И тут до меня дошло. Я поднял брови в удивлении. Аж сигарета выпала из рук. Передо мной сейчас сидел не гений криминального мира, никакой не Мориарти, и даже не Локи. Передо мной сейчас сидел обиженный ребёнок, обделённый любовью и вниманием. Птица тоже хотел быть кому-нибудь нужным. Тоже хотел радости жизни. Но не получив её от меня, ото всех вокруг, захотел взять всё это единственным, что у него имелось в наличии — силой.
Как только я осознал эту правду, мне не оставалось иного выбора, кроме как принять свою собственную тьму и… смириться с ней.
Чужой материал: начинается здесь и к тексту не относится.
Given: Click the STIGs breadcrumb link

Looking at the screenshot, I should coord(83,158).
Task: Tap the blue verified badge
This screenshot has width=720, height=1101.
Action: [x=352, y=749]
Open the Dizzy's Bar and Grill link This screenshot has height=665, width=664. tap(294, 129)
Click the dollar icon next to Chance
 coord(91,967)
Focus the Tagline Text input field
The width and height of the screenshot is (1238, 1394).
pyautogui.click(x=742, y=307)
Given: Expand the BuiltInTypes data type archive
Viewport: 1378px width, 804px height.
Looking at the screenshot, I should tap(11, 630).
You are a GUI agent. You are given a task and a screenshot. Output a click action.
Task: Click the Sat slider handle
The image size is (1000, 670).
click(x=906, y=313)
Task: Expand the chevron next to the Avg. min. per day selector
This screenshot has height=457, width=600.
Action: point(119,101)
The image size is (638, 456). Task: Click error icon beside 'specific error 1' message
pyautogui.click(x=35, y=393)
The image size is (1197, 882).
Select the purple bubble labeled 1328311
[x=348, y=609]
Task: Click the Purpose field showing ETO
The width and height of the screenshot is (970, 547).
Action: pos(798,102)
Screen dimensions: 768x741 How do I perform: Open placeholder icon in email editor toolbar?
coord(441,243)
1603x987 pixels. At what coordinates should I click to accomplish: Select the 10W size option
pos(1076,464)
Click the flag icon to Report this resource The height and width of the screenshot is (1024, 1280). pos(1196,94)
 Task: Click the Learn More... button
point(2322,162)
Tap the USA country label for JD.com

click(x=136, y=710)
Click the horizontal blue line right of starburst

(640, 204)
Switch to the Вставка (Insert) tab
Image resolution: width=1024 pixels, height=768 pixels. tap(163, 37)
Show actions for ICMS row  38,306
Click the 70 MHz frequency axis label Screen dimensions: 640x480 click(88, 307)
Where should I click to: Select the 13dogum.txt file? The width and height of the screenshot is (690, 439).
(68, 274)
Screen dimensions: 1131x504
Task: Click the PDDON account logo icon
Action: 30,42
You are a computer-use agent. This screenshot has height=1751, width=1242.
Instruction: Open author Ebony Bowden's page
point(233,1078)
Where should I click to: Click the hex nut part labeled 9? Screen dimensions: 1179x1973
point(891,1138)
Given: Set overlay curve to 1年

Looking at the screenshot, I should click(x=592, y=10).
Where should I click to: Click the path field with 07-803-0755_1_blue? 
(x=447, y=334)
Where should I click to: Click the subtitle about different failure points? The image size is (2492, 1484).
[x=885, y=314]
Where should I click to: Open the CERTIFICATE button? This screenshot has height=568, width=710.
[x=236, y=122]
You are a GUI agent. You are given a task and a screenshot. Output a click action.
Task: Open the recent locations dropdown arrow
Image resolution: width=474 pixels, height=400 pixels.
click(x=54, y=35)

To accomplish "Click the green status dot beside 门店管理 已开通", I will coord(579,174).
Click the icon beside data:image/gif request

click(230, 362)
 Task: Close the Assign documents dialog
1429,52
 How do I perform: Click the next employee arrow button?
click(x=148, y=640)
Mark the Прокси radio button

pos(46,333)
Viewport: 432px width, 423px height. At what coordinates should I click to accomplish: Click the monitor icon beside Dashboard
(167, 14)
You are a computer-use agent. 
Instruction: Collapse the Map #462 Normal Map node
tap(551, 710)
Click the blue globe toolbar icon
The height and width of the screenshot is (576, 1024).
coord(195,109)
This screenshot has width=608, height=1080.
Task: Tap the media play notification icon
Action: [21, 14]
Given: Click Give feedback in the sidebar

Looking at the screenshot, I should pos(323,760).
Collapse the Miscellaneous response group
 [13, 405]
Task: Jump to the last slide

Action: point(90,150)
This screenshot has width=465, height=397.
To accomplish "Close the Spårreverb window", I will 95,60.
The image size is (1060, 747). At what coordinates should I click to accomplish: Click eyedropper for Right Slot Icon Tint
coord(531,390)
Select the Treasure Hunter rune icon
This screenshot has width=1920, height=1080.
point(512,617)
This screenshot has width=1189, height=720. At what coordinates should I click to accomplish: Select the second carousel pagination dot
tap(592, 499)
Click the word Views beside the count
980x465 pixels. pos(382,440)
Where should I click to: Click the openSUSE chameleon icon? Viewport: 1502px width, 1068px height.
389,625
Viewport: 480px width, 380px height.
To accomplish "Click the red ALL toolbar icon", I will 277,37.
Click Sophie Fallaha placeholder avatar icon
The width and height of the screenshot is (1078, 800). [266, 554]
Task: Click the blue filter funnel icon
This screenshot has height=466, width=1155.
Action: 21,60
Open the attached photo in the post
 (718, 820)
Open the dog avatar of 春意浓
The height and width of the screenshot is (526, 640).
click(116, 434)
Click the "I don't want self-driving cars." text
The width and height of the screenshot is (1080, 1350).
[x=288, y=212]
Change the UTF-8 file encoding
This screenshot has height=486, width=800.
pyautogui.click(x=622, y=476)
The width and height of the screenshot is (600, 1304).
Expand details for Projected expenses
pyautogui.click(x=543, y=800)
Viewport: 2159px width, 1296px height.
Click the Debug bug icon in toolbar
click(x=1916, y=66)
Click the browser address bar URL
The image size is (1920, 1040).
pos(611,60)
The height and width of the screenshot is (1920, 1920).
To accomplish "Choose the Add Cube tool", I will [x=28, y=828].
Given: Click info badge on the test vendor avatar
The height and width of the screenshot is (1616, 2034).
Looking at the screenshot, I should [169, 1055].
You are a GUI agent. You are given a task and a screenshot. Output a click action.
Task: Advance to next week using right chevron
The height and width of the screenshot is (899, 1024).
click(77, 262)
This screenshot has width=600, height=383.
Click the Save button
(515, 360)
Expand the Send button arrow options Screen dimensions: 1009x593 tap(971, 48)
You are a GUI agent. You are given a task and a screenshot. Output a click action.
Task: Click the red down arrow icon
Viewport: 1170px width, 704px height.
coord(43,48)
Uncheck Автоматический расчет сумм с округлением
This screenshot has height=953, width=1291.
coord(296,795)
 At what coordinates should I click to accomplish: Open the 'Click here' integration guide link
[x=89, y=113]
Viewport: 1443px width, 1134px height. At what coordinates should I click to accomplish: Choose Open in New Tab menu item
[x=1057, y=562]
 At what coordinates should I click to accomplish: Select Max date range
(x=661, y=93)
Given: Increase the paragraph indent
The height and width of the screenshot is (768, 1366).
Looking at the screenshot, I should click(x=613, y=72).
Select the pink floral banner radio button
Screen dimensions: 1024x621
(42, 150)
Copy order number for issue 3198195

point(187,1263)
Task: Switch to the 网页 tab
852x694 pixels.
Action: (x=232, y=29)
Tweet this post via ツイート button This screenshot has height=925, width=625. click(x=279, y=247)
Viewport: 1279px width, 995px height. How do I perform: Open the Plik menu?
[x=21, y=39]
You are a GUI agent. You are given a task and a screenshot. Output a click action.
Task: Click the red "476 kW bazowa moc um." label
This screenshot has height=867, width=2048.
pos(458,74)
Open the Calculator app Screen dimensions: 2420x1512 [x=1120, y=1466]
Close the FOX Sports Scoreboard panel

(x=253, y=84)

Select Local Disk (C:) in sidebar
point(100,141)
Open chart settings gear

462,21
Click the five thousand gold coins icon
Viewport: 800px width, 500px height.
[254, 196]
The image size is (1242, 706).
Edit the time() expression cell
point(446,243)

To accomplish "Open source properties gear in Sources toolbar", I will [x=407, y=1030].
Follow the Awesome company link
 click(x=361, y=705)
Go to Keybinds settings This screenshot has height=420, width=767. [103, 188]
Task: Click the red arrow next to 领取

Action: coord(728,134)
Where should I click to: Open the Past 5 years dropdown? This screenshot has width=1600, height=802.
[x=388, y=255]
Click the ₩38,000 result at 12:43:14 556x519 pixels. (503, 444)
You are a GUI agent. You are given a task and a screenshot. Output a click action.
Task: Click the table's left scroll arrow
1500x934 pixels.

Поэтому, когда я встал со стула и приблизился к Птице, то обнял его. Настолько крепко, насколько мог. От этого он опешил да замер безмолвно.
— Давай прекратим войну? Нам нет нужды каждый раз сражаться за место в теле и подавлять друг друга. Мы можем… помириться, принять друг друга. И тогда всё моё станет твоим, а всё твоё — моим. Всю твою боль я готов разделить, а тебе я готов отдать все мои надежды и страхи. Прошу тебя, Птица… Я хочу мира!
— Мира?! После всего что было?! Ты сейчас, сука, издеваешься надо мной?
— Нет. Я говорю всерьёз.
Мой двойник рассмеялся мне в ухо, затем он резко оттолкнул меня, и исчез со словами:
— Никогда!
***
Когда Олег вернулся, то застал шокирующую для него картину: я с метлой в руках пытающийся хоть как-то прибраться в этом бардаке. От него так же не ускользнул мой весьма потрёпанный вид, пара новых царапин на лице, да кровоточащие мозоли на ладонях.
— Птица? — догадался Волков.
— Птица, — подтвердил я. — Он становится всё сильнее. И тебе стоит знать, что он хочет убить тебя. Возьми из ящика скальпель. Не спрашивай меня откуда он там. Просто возьми и выброси где-нибудь. Я… Я боюсь, что скоро окончательно потеряю над ним контроль…
— Может стоит подобрать для тебя курс подавляющих препаратов?
— Нет! — резко возразил я. — Прошу, не надо. Не сейчас! Я только-только…
— Что? Ты разговаривал с ним? Серёж, это же против правил! Ты знаешь, что за это полагается.
— Знаю, но…
— В клетку! Живо! Я сам всё приберу.
— Олег, послушай меня…
— Поговорим после твоего наказания. Обещаю.
— Хорошо.
И бросив метлу, я добровольно запер себя в собачьей клетке. Волков в это время «взял флаг в руки», продолжил с того места, где я остановился. У него прибираться получалось куда лучше и эффективнее, чем у меня. Патефон жалко. Телевизор тоже. Но что поделать? Такой уж мой внутренний демон: буйный, импульсивный, и крайне драматичный. Я никогда не прощу его за то, сколько бедствий он обрушил на мою родину, и за то, сколько жизней отнял. Тем не менее, я могу попытаться отпустить прошлое, примириться с правдой, какой бы она ни была, и начать двигаться дальше. А раз уж Птица — это тот, кто всегда будет во мне, то лучшее, что я могу сделать — это принять его. И больше не отвергать. Не пытаться контролировать, подавлять и отторгать как нечто инородное, а просто… принять.
Примечание
♫⋆。♪ ₊˚♬ ゚.Я оглядываюсь назад, но там пустота♫⋆。♪ ₊˚♬ ゚.
♫⋆。♪ ₊˚♬ ゚.Твой смех за спиной взрывает мой мозг, сводит меня с ума.♫⋆。♪ ₊˚♬ ゚.
♫⋆。♪ ₊˚♬ ゚.Пытаюсь понять, когда оступился и когда отпустил, ♫⋆。♪ ₊˚♬ ゚.
♫⋆。♪ ₊˚♬ ゚.Ту нитку, которой однажды связал, тебя и свой мир….тебя и свой мир♫⋆。♪ ₊˚♬ ゚.